To the latter theory I incline at a scholarly angle. This Cycle may be
taken, perhaps, not so much as a living record of human experience as a
lofty parable sounding the key-note of all human life. Gill the Grip is
the Iago, the Mefistofele, the symbolism of a malevolent destiny. Maxy
the Firebug may be the Poet's interpretation of the Social Unrest, of
Doubt, of progressive irresponsibility.

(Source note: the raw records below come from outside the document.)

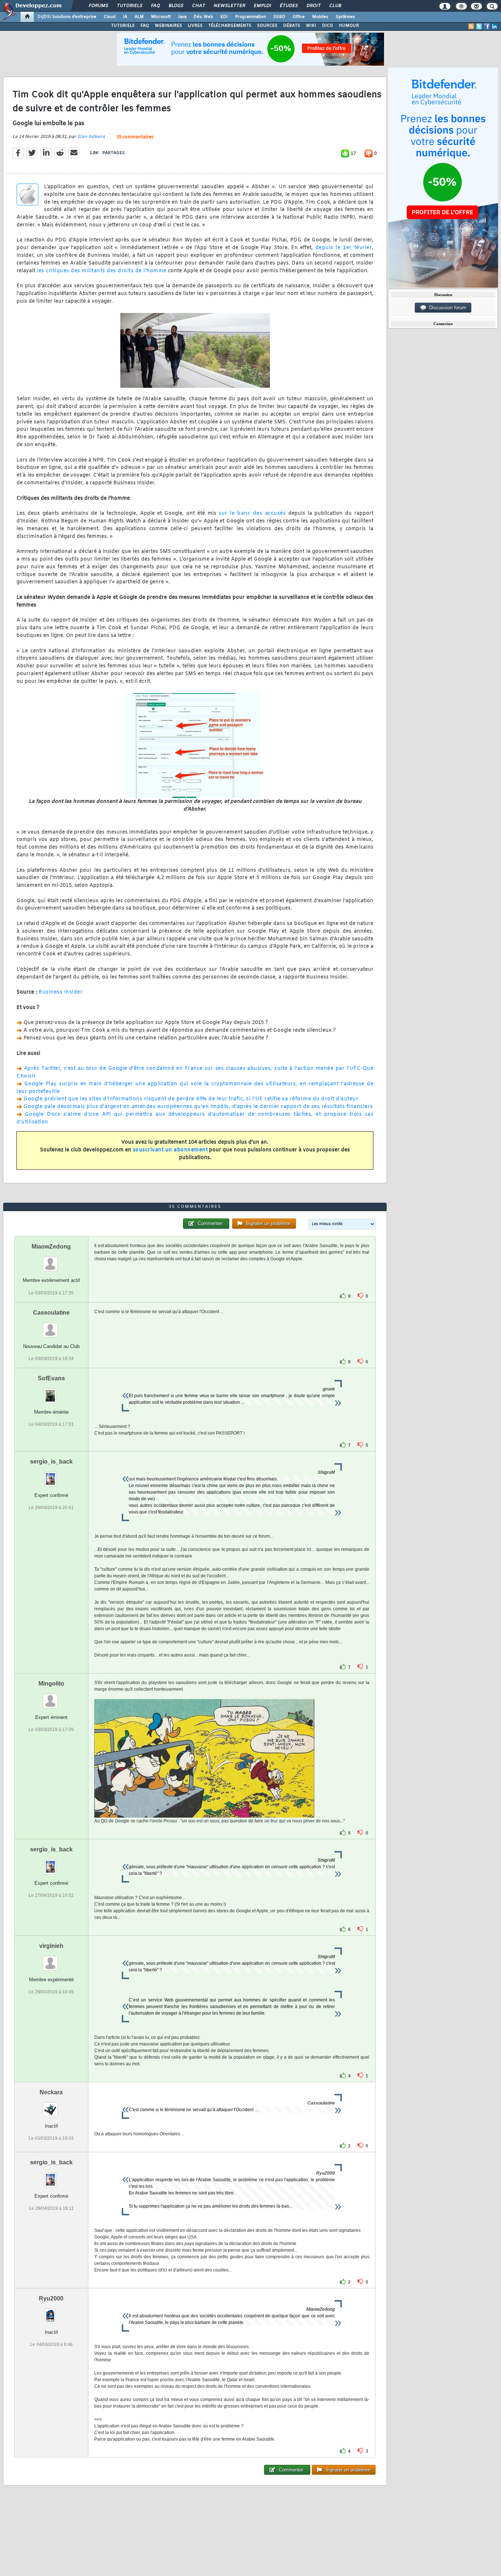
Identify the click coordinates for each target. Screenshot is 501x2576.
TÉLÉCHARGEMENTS (229, 25)
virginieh (51, 1946)
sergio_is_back (51, 1461)
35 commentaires (134, 137)
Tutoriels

Would it be going too far, then,
to say that Pansy stands to us as the symbol of Pan-girlism - as an
almost Anacreontic yearning for the type? Or may not these Sonnets be
taken, in a way, as a modern Vita Nuova wherein a Sixth Avenue Alighieri
calls to his Beatrice and mourns within when,
"Pansy-girl refuses to occur?"
So much for the Poet and his Purpose.